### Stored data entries
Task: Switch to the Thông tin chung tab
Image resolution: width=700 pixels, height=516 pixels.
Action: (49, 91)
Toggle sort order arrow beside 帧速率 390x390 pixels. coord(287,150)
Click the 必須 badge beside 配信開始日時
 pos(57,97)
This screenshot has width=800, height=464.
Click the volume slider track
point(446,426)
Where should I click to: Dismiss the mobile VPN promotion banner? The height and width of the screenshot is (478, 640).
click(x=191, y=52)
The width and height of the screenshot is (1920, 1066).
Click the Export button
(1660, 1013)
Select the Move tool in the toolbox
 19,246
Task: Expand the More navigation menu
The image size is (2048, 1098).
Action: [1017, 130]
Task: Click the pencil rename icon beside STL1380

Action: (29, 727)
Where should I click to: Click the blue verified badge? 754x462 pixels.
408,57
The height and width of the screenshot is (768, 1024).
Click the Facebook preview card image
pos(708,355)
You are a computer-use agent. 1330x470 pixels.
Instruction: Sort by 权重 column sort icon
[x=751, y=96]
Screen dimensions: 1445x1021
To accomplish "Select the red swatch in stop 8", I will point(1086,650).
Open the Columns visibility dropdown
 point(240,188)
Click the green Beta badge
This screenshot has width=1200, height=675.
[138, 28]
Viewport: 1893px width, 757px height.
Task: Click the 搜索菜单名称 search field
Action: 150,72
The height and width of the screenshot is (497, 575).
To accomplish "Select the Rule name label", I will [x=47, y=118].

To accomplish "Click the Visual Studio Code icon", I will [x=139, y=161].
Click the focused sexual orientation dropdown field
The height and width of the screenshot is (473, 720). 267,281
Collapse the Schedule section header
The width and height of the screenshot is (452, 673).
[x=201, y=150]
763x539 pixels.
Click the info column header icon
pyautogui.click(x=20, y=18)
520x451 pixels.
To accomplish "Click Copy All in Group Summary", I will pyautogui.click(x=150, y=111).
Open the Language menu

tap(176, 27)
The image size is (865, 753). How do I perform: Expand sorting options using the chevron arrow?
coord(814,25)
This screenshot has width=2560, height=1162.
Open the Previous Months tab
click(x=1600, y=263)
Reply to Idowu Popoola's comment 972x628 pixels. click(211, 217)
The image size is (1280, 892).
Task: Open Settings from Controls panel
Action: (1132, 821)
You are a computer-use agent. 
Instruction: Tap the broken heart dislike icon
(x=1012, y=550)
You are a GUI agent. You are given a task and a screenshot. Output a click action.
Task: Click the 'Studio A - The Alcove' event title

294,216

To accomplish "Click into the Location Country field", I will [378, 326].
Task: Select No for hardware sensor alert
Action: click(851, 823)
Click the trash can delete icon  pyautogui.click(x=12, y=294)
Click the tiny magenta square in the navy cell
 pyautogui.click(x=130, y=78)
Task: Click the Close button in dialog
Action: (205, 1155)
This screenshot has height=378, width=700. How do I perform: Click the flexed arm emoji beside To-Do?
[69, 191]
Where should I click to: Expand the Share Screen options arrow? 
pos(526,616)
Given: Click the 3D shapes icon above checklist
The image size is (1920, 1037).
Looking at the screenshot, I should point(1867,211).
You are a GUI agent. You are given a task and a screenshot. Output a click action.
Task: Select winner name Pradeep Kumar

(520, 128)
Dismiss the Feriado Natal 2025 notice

### EXERCISE
Every entry is to be repeated precisely as it stands.

### THE ANSWER
Task: Switch to the Thông tin chung tab
Image resolution: width=700 pixels, height=516 pixels.
Action: (49, 91)
Toggle sort order arrow beside 帧速率 390x390 pixels. coord(287,150)
Click the 必須 badge beside 配信開始日時
 pos(57,97)
This screenshot has width=800, height=464.
Click the volume slider track
point(446,426)
Where should I click to: Dismiss the mobile VPN promotion banner? The height and width of the screenshot is (478, 640).
click(x=191, y=52)
The width and height of the screenshot is (1920, 1066).
Click the Export button
(1660, 1013)
Select the Move tool in the toolbox
 19,246
Task: Expand the More navigation menu
The image size is (2048, 1098).
Action: [1017, 130]
Task: Click the pencil rename icon beside STL1380

Action: (29, 727)
Where should I click to: Click the blue verified badge? 754x462 pixels.
408,57
The height and width of the screenshot is (768, 1024).
Click the Facebook preview card image
pos(708,355)
You are a computer-use agent. 1330x470 pixels.
Instruction: Sort by 权重 column sort icon
[x=751, y=96]
Screen dimensions: 1445x1021
To accomplish "Select the red swatch in stop 8", I will point(1086,650).
Open the Columns visibility dropdown
 point(240,188)
Click the green Beta badge
This screenshot has width=1200, height=675.
[138, 28]
Viewport: 1893px width, 757px height.
Task: Click the 搜索菜单名称 search field
Action: 150,72
The height and width of the screenshot is (497, 575).
To accomplish "Select the Rule name label", I will [x=47, y=118].

To accomplish "Click the Visual Studio Code icon", I will [x=139, y=161].
Click the focused sexual orientation dropdown field
The height and width of the screenshot is (473, 720). 267,281
Collapse the Schedule section header
The width and height of the screenshot is (452, 673).
[x=201, y=150]
763x539 pixels.
Click the info column header icon
pyautogui.click(x=20, y=18)
520x451 pixels.
To accomplish "Click Copy All in Group Summary", I will pyautogui.click(x=150, y=111).
Open the Language menu

tap(176, 27)
The image size is (865, 753). How do I perform: Expand sorting options using the chevron arrow?
coord(814,25)
This screenshot has width=2560, height=1162.
Open the Previous Months tab
click(x=1600, y=263)
Reply to Idowu Popoola's comment 972x628 pixels. click(211, 217)
The image size is (1280, 892).
Task: Open Settings from Controls panel
Action: (1132, 821)
You are a computer-use agent. 
Instruction: Tap the broken heart dislike icon
(x=1012, y=550)
You are a GUI agent. You are given a task and a screenshot. Output a click action.
Task: Click the 'Studio A - The Alcove' event title

294,216

To accomplish "Click into the Location Country field", I will [378, 326].
Task: Select No for hardware sensor alert
Action: click(851, 823)
Click the trash can delete icon  pyautogui.click(x=12, y=294)
Click the tiny magenta square in the navy cell
 pyautogui.click(x=130, y=78)
Task: Click the Close button in dialog
Action: (205, 1155)
This screenshot has height=378, width=700. How do I perform: Click the flexed arm emoji beside To-Do?
[69, 191]
Where should I click to: Expand the Share Screen options arrow? 
pos(526,616)
Given: Click the 3D shapes icon above checklist
The image size is (1920, 1037).
Looking at the screenshot, I should point(1867,211).
You are a GUI agent. You are given a task and a screenshot. Output a click action.
Task: Select winner name Pradeep Kumar

(520, 128)
Dismiss the Feriado Natal 2025 notice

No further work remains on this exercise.